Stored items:
***

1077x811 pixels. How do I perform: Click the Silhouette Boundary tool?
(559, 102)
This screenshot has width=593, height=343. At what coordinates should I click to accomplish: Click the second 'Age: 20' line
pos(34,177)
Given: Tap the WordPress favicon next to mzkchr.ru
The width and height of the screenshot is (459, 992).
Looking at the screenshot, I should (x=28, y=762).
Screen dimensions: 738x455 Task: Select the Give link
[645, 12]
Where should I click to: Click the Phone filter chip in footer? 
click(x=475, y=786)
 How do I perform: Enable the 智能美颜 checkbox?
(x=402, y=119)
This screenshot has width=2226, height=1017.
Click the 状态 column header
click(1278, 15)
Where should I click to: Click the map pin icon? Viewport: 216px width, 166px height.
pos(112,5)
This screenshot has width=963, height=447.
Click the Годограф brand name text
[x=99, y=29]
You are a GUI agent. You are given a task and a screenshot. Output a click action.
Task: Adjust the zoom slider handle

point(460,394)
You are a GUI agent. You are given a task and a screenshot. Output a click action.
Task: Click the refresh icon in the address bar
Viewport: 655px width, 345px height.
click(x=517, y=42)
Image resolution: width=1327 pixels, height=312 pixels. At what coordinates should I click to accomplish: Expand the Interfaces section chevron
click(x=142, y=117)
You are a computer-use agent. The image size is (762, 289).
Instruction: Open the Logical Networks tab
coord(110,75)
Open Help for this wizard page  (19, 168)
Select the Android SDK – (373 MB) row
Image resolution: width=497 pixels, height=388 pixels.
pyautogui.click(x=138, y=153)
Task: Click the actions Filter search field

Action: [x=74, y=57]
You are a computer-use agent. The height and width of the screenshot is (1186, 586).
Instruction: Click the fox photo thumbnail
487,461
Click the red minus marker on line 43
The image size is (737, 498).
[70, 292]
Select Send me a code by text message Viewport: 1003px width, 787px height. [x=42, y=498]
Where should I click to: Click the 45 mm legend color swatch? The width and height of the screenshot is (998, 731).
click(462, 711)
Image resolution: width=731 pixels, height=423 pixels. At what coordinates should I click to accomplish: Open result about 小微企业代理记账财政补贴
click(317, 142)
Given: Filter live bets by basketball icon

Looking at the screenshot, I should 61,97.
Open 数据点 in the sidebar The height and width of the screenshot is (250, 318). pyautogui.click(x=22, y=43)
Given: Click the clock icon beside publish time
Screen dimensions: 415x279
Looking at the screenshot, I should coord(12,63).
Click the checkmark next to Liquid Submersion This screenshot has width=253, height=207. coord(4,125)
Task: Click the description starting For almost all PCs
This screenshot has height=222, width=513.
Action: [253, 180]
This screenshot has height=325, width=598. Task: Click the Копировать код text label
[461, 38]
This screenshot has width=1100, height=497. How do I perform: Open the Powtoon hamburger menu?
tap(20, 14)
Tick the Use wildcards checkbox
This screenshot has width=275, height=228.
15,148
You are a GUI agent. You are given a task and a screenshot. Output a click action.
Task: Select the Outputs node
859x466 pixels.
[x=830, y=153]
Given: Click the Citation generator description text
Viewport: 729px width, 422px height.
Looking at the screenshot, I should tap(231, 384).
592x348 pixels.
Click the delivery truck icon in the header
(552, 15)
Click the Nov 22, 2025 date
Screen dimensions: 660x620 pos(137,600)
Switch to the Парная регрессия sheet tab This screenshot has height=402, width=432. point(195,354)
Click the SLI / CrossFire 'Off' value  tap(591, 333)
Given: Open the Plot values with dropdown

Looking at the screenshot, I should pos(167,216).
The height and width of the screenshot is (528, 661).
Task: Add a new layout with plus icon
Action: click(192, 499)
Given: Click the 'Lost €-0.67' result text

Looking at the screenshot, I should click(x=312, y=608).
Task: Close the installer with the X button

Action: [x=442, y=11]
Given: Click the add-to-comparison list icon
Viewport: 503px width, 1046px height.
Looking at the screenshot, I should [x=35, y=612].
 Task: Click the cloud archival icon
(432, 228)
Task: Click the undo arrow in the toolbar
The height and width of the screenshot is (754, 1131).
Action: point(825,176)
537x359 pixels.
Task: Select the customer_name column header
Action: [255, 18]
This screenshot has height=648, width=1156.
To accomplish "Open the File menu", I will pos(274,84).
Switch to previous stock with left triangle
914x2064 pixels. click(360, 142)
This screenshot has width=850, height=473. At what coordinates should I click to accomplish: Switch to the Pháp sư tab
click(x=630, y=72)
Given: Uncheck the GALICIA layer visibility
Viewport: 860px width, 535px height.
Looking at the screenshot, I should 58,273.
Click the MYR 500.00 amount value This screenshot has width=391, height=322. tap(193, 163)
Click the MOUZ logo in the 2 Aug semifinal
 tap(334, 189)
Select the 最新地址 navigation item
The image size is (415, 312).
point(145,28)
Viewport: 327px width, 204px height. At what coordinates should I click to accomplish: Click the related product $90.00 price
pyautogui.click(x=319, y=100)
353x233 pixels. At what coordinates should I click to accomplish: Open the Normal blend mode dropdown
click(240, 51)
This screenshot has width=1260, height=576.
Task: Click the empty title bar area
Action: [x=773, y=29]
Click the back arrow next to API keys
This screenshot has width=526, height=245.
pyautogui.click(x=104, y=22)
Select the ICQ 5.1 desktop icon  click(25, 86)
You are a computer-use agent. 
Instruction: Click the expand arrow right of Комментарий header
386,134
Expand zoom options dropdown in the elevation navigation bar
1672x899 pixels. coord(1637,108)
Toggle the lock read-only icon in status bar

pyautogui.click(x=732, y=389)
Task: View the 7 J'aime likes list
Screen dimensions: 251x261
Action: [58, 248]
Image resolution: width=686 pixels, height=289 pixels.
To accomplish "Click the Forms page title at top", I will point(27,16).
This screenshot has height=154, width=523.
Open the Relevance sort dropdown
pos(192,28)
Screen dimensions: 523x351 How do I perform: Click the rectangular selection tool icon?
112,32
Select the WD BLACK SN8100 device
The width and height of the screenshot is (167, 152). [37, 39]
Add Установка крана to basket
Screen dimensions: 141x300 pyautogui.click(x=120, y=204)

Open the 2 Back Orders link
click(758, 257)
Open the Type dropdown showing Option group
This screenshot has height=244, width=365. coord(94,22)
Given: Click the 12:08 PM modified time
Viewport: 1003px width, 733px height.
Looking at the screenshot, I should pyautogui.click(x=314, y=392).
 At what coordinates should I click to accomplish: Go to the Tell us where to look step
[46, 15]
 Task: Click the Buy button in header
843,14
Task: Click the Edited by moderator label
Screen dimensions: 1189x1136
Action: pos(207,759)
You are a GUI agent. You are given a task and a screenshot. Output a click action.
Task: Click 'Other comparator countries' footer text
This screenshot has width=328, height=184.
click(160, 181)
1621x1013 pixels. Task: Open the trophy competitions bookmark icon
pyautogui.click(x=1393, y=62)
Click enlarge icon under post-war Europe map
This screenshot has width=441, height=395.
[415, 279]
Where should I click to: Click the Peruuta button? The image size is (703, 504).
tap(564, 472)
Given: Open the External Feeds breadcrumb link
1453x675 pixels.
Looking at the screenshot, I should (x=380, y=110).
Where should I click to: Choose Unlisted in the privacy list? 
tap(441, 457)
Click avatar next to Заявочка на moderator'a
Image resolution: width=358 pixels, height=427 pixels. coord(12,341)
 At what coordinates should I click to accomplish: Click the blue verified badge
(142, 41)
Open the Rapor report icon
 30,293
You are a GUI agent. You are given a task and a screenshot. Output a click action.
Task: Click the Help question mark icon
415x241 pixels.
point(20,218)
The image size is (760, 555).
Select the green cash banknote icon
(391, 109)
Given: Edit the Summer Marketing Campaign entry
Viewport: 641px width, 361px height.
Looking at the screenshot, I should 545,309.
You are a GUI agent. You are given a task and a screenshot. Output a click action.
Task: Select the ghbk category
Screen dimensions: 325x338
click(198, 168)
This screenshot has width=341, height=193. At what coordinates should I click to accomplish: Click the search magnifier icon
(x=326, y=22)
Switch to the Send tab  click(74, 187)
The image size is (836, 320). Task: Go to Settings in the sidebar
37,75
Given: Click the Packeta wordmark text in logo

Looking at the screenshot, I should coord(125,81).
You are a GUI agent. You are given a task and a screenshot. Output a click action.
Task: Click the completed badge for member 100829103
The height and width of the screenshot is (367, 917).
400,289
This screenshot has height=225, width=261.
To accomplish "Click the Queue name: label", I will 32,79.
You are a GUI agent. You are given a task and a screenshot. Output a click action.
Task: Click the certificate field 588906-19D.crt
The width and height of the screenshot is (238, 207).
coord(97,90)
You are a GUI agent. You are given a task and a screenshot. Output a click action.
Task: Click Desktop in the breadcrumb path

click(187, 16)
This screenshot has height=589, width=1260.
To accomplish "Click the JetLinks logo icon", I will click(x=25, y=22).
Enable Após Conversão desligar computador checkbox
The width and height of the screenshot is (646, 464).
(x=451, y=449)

***

TASK INSTRUCTIONS:
Wherever the word "Send" turns up in the records, copy out the line it is on.

SOLUTION TO THE PROBLEM:
Select Send me a code by text message Viewport: 1003px width, 787px height. [x=42, y=498]
Switch to the Send tab  click(74, 187)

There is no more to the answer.